かわりに、青年は仙台へ行くことに決めました。というのも、仙台には素晴らしいデッキビルダーがいることを知っていたからです。青年は以前から彼がインターネットを通して発表していた文章を読み漁っていて、その理論立った文章は青年だけでなく、多くの読者を惹き付けていました。

それから間もなく、青年は仙台に引っ越し、前にも増してマジックにのめり込みました。そのおかげか幸運にもプロツアーへの切符を手に入れました。さらに幸いなことに、そのデッキビルダーも同じ切符を既に手にしており、青年は彼と知り合うことができました。

彼と共にプロツアーへ行ってから、青年は彼から多くのことを学びました。特に、マジックに向き合う彼の態度は、青年が今まで見てきたどんなプレイヤーよりも真摯で、見習うべきものでした。

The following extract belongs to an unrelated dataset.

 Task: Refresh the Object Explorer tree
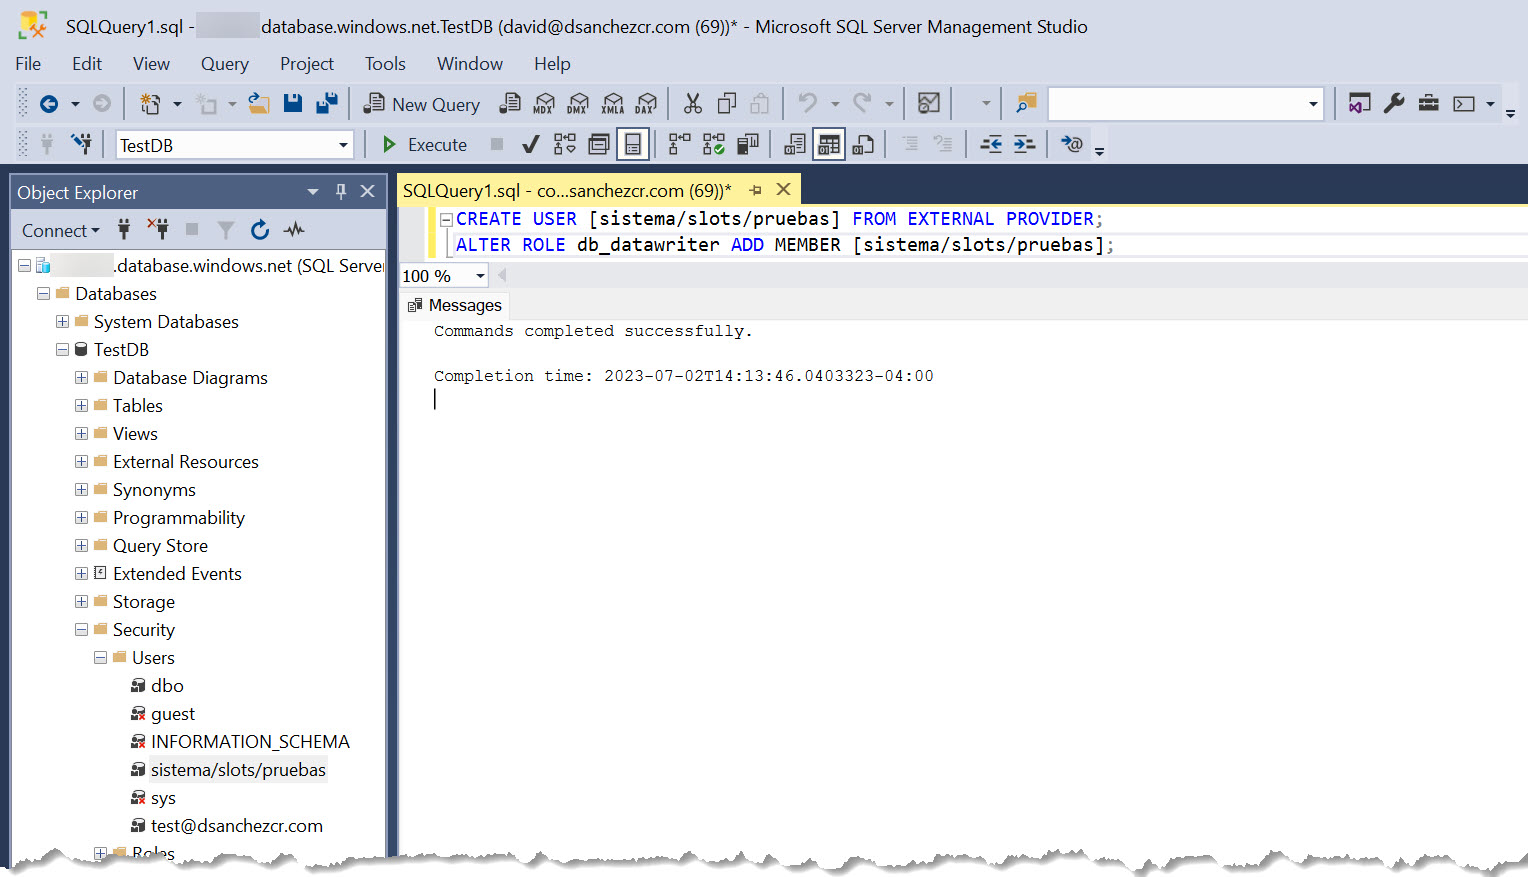pos(260,230)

その後、青年は彼と交流を深めるだけでなく、彼を通じてたくさんのマジックプレイヤーと知り合うことができました。青年は幸せでした。たった一人のデッキビルダーに出会うだけで、青年の世界は広がりに広がったのですから。

そんなある日のこと。彼はインターネットで文章を書くのを終わりにする、と発表しました。この発表に、彼の文章を読んできた多くの人が寂しさを覚えずにはいられませんでした。青年もその一人でした。青年は、彼の書いてきた文章を読み返しました。彼がインターネットで文章を公開し始めた日から、今日に至るまでのすべての文章を、彼が生きた日々を追うかのように読み返しました。

夢中で読みふけるうち、青年はすべての文章を読み終えてしまいました。そして、最後の文章を読み終えたとき、青年は思いました。

「ああ、もっと彼の文章が読みたい。」と。